▶ Problem to solve: After counting the lines below that hold the word "beside", reply with the count and nothing else.

▶ Extracted entries:

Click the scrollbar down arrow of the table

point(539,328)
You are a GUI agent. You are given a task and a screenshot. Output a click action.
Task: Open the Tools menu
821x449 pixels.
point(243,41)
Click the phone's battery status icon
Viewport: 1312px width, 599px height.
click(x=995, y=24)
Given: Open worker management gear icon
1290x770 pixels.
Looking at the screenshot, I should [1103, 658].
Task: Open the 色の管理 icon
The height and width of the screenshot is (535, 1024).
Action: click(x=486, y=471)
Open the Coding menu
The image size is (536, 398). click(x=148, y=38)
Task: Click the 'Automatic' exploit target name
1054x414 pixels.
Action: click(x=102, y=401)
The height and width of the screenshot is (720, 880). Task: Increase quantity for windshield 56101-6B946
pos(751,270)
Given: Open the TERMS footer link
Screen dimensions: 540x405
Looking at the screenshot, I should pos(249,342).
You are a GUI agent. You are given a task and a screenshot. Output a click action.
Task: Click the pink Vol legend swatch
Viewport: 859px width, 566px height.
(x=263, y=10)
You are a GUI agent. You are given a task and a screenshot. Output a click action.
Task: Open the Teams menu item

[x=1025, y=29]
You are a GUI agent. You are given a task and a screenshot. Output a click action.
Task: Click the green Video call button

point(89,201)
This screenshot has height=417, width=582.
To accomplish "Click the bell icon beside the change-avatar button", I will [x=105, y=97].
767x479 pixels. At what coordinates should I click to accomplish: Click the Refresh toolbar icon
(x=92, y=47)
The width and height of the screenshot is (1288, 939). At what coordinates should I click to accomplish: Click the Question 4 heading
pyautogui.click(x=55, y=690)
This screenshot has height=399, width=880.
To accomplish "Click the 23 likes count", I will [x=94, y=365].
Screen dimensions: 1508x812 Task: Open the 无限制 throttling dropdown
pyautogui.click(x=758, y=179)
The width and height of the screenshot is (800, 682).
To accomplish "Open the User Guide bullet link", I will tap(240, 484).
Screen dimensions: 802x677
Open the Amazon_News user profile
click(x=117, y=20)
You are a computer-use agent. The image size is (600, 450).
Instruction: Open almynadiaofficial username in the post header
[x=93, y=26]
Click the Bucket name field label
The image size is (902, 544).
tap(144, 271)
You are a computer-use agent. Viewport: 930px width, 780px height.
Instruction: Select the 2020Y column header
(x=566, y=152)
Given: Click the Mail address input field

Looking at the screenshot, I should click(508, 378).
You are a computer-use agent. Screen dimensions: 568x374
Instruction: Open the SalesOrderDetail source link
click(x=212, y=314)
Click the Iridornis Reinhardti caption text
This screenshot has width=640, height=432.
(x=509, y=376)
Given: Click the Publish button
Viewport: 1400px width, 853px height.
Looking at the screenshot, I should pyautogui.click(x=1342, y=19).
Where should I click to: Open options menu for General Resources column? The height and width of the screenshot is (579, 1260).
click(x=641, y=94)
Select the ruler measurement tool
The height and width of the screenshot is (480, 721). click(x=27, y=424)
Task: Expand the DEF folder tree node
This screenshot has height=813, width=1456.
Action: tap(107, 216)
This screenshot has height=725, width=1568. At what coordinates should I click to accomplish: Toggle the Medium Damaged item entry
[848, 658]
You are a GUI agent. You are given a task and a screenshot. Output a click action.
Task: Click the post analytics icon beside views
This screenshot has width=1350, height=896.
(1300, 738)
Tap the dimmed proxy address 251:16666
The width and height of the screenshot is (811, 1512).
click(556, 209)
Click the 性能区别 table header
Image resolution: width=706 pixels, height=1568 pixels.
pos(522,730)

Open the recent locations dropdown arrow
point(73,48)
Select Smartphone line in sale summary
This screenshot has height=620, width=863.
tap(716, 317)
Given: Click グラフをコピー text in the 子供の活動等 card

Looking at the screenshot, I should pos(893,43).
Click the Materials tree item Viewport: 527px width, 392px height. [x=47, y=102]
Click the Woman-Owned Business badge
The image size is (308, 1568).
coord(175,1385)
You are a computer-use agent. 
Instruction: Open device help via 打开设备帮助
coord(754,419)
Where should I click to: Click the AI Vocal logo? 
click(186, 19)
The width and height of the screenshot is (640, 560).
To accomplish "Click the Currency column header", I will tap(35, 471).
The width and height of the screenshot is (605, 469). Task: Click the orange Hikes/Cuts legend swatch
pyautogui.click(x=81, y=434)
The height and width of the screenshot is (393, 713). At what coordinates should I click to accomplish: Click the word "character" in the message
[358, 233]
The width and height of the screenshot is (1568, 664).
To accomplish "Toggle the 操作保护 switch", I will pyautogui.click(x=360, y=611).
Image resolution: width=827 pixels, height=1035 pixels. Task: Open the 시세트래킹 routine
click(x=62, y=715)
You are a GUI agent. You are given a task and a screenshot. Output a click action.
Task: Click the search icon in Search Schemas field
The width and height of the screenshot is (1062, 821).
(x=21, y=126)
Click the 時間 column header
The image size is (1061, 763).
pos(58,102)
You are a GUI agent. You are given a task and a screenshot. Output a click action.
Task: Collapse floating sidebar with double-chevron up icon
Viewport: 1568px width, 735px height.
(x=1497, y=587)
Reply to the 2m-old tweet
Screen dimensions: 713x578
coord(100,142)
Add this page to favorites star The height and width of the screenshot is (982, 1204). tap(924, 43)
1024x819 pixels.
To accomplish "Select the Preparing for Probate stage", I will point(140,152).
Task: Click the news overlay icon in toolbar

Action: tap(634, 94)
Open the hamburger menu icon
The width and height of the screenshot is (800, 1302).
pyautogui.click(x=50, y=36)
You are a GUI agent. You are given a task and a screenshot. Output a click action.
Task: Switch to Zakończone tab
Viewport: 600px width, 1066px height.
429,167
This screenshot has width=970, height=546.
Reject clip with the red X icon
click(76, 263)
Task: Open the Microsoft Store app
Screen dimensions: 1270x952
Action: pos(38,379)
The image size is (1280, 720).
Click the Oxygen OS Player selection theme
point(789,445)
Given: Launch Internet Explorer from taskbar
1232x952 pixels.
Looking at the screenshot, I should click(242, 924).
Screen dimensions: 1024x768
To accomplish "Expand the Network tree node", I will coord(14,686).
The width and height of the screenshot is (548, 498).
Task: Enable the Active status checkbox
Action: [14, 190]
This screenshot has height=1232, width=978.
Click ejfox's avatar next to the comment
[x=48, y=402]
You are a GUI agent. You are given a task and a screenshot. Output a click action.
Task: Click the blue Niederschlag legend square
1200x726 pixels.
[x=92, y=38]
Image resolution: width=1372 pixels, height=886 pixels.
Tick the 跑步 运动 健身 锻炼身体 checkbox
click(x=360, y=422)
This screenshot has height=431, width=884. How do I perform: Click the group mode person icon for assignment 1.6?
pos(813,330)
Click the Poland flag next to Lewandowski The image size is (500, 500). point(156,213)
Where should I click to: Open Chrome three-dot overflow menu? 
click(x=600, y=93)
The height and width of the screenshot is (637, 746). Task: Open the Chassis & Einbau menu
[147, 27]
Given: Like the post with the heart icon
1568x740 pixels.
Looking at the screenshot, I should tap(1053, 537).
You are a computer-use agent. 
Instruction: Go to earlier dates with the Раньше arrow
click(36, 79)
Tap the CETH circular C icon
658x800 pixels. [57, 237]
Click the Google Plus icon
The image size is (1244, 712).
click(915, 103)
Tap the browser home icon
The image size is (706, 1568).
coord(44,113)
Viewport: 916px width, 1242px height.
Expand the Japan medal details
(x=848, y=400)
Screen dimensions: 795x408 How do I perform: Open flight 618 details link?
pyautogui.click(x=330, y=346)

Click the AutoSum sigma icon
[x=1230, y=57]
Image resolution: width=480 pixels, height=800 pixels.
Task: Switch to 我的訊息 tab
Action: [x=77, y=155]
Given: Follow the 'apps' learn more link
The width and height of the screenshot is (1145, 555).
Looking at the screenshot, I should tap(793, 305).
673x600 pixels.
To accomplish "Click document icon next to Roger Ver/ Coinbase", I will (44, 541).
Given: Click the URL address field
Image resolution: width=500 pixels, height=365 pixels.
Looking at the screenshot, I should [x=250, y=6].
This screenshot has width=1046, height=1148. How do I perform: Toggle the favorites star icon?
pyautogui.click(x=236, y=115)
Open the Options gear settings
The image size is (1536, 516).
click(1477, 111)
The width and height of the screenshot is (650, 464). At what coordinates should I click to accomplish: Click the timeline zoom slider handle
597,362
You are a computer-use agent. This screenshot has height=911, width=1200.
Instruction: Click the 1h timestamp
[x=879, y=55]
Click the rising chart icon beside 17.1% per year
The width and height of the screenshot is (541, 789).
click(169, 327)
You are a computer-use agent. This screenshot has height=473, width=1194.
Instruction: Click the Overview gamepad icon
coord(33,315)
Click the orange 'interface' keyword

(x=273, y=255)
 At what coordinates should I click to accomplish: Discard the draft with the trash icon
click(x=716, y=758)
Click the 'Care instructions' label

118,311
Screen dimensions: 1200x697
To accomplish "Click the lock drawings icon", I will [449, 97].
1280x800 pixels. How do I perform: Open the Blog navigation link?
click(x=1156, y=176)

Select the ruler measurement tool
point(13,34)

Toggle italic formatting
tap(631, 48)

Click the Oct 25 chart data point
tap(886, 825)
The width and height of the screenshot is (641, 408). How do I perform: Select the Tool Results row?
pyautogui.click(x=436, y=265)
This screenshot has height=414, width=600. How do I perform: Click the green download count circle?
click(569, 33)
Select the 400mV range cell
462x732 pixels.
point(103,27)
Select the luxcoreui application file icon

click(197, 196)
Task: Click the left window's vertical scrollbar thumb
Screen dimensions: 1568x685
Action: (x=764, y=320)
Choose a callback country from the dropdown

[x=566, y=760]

▶ Response to this task: 3